モメンタムが振り回す

本日の日経平均は昨日の2566.27円安に続く大幅続落となり5月中旬以来、約2か月ぶりの安値となった。これでも本日の安値から戻した感はあるものの、ザラバではお隣の韓国市場でKOSPIにサーキットブレーカーが発動される場面があり、こうした局面での日経平均の下げ幅は1900円を超えあわや6万円台の大台割れ寸前まで急落する場面があった。

昨日の日経紙でも「日中2%超、3か月連続」として、日中変動率が今月は平均2.5%と先月の2.6%に続き変動率が高い状態が続いている旨の記事があったが、これらの背景にはやはりAI・半導体関連株の寄与が高いが、筆頭ともいえるキオクシアHDなどついこの間の上場来高値から7割弱も暴落し先の決算発表後の急騰分が“往って来い”となっている。

しかしこれら構造的な変化も大きいだろう。

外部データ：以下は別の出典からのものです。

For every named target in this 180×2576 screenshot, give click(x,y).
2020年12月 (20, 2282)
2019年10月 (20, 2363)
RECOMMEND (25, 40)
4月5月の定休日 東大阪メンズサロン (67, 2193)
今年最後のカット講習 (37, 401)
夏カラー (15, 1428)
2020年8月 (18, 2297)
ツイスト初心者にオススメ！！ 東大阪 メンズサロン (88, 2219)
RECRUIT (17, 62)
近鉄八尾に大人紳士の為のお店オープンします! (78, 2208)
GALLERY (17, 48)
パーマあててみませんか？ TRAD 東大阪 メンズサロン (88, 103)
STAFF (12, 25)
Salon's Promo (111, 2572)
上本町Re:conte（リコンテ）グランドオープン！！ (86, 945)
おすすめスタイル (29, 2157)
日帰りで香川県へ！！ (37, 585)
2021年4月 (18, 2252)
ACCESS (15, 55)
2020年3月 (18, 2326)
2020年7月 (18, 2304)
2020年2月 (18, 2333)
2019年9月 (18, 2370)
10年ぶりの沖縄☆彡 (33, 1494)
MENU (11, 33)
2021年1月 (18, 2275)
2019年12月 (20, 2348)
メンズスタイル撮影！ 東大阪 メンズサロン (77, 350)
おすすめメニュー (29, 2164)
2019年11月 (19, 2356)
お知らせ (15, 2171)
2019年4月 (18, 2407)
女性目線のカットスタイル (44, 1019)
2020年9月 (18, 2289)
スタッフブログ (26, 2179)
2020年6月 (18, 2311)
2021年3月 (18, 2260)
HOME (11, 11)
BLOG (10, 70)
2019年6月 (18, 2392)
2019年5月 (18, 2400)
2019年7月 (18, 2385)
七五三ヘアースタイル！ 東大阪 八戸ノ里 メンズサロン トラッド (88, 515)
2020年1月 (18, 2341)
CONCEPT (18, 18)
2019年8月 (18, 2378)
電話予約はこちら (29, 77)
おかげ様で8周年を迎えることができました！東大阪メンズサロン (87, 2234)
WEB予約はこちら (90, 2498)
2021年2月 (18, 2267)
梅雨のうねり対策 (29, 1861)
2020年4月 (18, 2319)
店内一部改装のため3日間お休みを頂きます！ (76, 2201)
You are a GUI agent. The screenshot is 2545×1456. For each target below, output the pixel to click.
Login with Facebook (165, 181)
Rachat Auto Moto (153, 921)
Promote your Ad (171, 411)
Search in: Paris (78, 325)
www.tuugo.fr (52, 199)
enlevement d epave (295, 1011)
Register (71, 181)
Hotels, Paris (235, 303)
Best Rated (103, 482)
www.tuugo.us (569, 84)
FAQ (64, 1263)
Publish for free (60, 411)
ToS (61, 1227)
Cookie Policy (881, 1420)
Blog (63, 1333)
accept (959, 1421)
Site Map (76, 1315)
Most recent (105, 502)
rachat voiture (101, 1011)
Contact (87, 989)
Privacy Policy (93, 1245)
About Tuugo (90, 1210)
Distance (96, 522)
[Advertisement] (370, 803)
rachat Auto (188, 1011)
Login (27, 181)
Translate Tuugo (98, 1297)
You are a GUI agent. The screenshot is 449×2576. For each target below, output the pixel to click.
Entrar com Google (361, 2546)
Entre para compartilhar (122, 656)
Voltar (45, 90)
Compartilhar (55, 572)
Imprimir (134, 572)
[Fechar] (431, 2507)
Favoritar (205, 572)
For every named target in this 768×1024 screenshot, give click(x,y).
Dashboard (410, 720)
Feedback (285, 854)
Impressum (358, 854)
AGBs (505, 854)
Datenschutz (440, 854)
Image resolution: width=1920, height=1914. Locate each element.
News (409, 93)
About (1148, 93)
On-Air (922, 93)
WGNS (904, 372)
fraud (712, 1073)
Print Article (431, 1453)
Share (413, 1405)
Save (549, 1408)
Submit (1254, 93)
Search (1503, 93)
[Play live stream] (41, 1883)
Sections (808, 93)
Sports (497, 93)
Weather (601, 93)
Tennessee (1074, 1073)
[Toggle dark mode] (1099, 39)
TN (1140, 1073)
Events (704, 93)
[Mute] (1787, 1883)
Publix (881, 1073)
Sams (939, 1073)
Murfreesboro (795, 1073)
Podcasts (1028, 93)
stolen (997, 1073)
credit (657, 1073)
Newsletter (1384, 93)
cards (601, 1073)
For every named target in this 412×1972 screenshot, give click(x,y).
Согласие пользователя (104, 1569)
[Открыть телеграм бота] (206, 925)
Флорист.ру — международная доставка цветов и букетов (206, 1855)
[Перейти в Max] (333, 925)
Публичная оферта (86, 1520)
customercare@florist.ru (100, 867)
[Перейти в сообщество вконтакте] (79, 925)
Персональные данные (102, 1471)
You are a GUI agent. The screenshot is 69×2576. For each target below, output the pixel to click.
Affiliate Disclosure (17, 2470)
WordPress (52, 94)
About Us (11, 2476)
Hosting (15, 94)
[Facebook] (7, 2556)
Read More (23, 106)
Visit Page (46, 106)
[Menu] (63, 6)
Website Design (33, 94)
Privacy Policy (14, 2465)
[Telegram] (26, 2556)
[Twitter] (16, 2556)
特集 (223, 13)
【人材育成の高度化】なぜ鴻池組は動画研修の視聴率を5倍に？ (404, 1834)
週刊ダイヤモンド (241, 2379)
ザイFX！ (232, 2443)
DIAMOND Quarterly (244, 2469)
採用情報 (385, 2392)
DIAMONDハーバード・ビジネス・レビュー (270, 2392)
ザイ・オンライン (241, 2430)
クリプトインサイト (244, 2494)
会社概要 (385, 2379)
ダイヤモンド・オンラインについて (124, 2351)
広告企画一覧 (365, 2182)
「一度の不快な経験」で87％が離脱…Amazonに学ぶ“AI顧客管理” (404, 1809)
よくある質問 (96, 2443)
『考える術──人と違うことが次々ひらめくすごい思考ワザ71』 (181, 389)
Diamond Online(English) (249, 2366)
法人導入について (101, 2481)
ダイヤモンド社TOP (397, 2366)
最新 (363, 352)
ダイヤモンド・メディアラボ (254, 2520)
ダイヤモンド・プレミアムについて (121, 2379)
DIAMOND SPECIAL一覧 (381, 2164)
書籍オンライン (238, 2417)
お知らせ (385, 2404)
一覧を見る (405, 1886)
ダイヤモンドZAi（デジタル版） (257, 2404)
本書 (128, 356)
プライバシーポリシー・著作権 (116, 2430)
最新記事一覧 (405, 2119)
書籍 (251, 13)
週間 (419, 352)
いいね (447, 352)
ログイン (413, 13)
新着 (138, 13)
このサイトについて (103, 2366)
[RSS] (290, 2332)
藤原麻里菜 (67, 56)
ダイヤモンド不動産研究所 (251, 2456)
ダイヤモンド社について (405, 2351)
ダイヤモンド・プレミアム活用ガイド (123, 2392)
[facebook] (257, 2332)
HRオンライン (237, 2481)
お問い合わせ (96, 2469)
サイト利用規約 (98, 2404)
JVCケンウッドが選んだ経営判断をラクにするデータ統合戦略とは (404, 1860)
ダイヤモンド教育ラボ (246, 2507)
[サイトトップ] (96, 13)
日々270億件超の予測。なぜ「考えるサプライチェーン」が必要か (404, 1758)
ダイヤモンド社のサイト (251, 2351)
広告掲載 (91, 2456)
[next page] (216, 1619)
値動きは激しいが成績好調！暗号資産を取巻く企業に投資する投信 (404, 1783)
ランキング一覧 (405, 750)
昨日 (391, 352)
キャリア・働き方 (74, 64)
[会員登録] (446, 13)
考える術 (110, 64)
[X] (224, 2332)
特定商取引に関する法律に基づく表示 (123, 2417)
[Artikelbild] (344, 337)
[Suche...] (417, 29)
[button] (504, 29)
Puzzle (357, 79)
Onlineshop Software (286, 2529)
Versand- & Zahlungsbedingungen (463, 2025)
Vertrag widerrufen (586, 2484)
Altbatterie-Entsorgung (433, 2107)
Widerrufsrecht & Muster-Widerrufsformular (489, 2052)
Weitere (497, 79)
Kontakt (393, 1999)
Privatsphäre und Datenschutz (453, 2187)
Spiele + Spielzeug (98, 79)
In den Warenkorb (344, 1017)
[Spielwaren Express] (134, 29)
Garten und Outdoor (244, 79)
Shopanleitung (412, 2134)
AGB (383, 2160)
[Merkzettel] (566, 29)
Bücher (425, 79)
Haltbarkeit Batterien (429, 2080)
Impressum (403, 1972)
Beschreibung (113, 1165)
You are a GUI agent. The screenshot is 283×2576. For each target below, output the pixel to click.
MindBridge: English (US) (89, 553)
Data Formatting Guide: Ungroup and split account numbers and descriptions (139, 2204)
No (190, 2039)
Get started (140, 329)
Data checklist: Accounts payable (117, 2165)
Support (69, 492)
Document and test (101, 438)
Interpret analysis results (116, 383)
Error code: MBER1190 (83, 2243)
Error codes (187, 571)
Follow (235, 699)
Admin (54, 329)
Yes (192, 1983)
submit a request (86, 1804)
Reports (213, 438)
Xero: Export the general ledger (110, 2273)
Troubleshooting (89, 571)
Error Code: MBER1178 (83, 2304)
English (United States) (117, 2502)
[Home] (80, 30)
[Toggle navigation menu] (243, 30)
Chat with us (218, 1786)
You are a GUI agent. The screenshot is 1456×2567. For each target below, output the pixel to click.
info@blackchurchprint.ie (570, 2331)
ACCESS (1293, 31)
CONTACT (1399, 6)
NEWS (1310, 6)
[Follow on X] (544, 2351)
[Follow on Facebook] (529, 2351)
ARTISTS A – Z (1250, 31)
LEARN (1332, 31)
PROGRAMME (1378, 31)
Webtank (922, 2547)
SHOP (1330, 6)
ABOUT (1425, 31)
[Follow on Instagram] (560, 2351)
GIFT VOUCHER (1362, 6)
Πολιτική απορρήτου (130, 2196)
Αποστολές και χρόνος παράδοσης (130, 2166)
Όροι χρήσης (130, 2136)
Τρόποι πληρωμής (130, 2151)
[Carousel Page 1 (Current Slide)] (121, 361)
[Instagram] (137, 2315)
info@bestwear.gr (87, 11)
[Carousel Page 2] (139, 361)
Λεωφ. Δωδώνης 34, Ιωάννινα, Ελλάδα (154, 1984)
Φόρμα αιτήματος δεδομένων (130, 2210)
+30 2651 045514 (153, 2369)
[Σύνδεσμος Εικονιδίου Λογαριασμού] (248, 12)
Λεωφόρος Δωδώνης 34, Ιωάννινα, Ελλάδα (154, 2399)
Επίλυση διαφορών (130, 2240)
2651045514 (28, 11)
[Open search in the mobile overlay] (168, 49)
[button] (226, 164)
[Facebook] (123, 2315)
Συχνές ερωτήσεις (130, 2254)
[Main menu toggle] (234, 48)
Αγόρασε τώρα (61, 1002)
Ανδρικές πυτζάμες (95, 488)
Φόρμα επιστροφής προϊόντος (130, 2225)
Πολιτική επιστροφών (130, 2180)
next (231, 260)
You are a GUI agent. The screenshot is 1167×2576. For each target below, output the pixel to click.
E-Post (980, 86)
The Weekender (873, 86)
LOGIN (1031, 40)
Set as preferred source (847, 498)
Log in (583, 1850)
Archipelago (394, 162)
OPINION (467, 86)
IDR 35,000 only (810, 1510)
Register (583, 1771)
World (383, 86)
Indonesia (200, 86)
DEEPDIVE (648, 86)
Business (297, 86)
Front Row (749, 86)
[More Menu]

上記の韓国市場では単一銘柄のレバレッジやインバース型のETFが新たに誕生、日本市場でも昨今ではマル信買いがかつてないほど活況を呈し過去最大水準に膨らんでいるのが現状で、“落ちてくるナイフ”を掴みにゆく向きが急増した証左でもあるか。

そんなこんなで曲りなり?にも先月に国内時価総額で1位に躍り出たばかりのキオクシアHD株だったが、本日の終値でははや9位に転落している。同社は明後日に4~6期決算発表を控えているがさてこれで株価がどうなるか?この内容には耳目が集中するのは想像に難くないが、なんともヒリつく局面の先をまずは見てみたい。